The study of Roman glass provides a unique window into the past. Through it the impact of new technologies and materials can be seen, as well as the choices people made about what was useful in their lives—all against the background of some of the most beautiful and skilful vessels ever made.

History and Development of the Study of Roman Glass

Glass became common at the beginning of the Imperial period, and for the first time was a regular part of daily life over a wide part of the empire. People were clearly very interested in what was, effectively, a new material to them. Authors made reference to it, and painters were fascinated by the effects that could be achieved by depicting its transparency. Roman glass vessels have continued to exert a fascination amongst various audiences in the modern period, and scholarly approaches to these vessels have been influenced by the different communities who have owned and studied them over the centuries.

Some of the most spectacular glass vessels owe their survival to having entered the collections of the aristocracy, where their display demonstrated their owners’ wealth and position. The Blue Vase from Pompeii is an excellent example of this.1 Herculaneum and Pompeii were originally excavated to recover suitable works of art to grace the royal palaces. The discovery of this vessel, a spectacular blue-and-white cameo amphorisk, was carefully stage-managed in 1837 so that the king himself could be present when the tomb that contained it was opened. The Portland Vase, a similar cameo amphorisk, has an even longer history.2 First recorded in 1600/1601, it was owned by powerful families in Rome before passing to a ducal family in England two centuries later. Vessels such as these attracted considerable attention and were studied as works of art in the same way as the study of Roman intaglios was for a long time the preserve of connoisseurs of fine arts.

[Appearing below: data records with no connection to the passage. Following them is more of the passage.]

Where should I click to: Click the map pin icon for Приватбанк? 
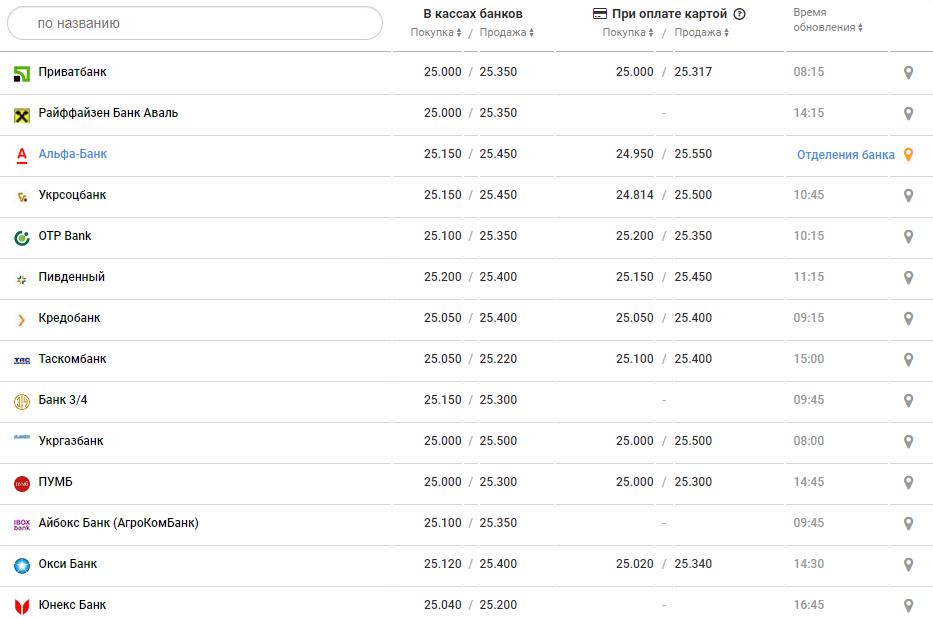click(908, 73)
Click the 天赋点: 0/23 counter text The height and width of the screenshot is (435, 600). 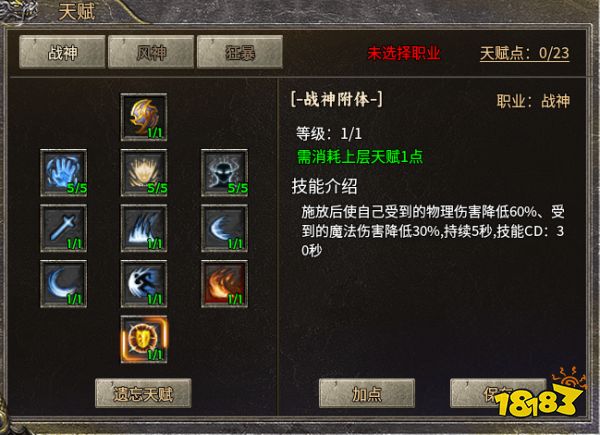point(525,53)
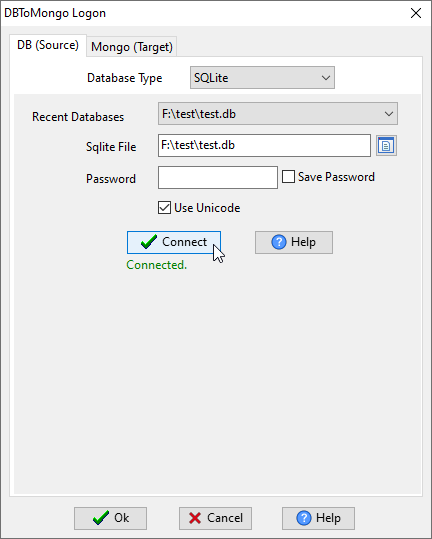Click the Cancel button
The height and width of the screenshot is (539, 432).
(215, 518)

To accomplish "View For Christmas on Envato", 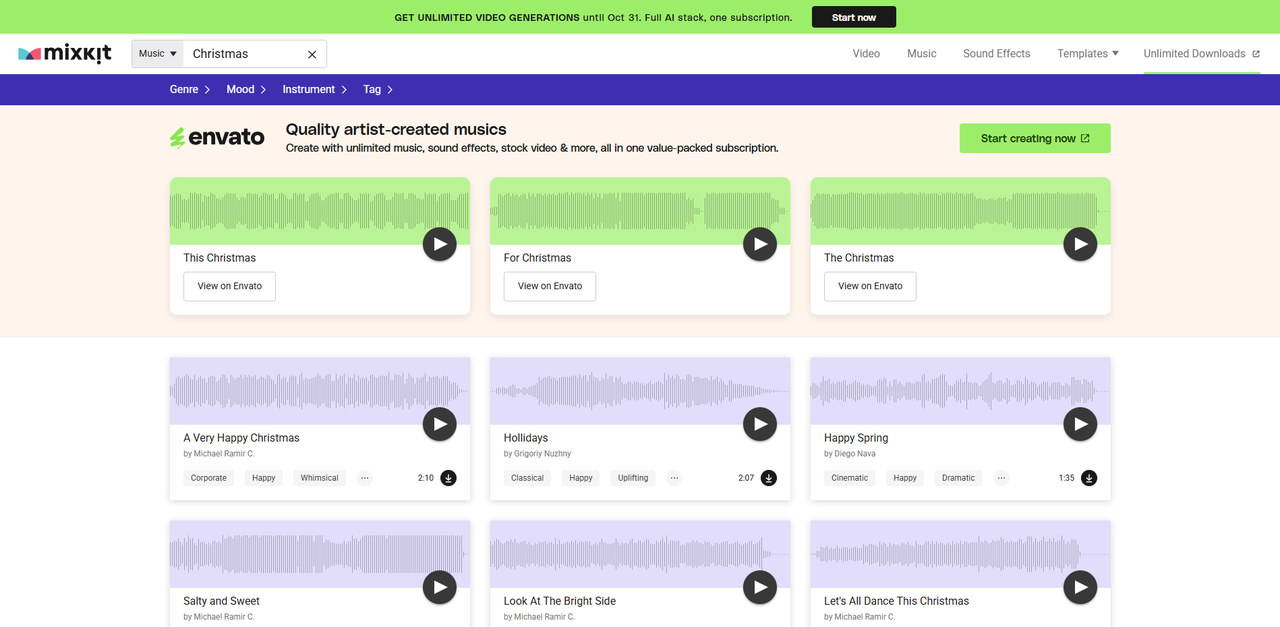I will [549, 286].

Collecting glass has continued to the present day. Sometimes the motives seem to have been the sheer joy of collecting, as in the case of Evan Gorga at Rome3 or Julien Gréau in France (a page from the latter’s catalogue appears in Fig. 1).4 Sometimes it has been investment, as in the celebrated case of the British Rail Pension Fund.5 Increasingly, though, the focus shifted to considering the place of this material in the ancient world. The 19th century saw very large numbers of vessels recovered as a result of both urban development and deliberate investigation of archaeological sites, with many coming from graves. The modern cities expanded over the cemeteries of the underlying Roman ones, with the result that many museums owe their glass collections to the building works for railways and railway stations.6

Figure 1. A page from the catalogue of the glass collection of Julien Gréau published in 1903, showing millefiori vessels belonging to the end of the 1st century bce and early 1st century ce. The Metropolitan Museum of Art 143.6 S92. The Collection of Books on Classical Archaeology Bequeathed by Edward Robinson to The Metropolitan Museum of Art MCMXXXI for Use in the Classical Department.

As the volume of glass increased, there were naturally attempts to interpret it by reference to literary sources. One of the commonest types found was a small perfume flask (Fig. 2), as these had frequently been placed in graves. A much-favoured interpretation was that they had been used to gather the tears of the mourners. As early as 1830, Bernardo Quaranta critically reviewed the literature, ancient and modern, to help understand the glass vessels from the Pompeian tombs.7 He rightly rejected the tear-bottle idea, but it continued to exercise fascination and can still be found faithfully repeated on modern websites.8 The early scholars were clearly dissatisfied with the mismatch between the vessels they were encountering and references to glass in the classical sources. As a result, there was a tendency to invent pseudo-Latin names. Names such as “unguentarium” and “lachrymatory” are still sometimes used for these flasks, the latter clearly derived from the tear-bottle idea. Such words occur nowhere in the Latin literature to describe glass vessels9, and are generally of late 18th- or 19th-century coinage.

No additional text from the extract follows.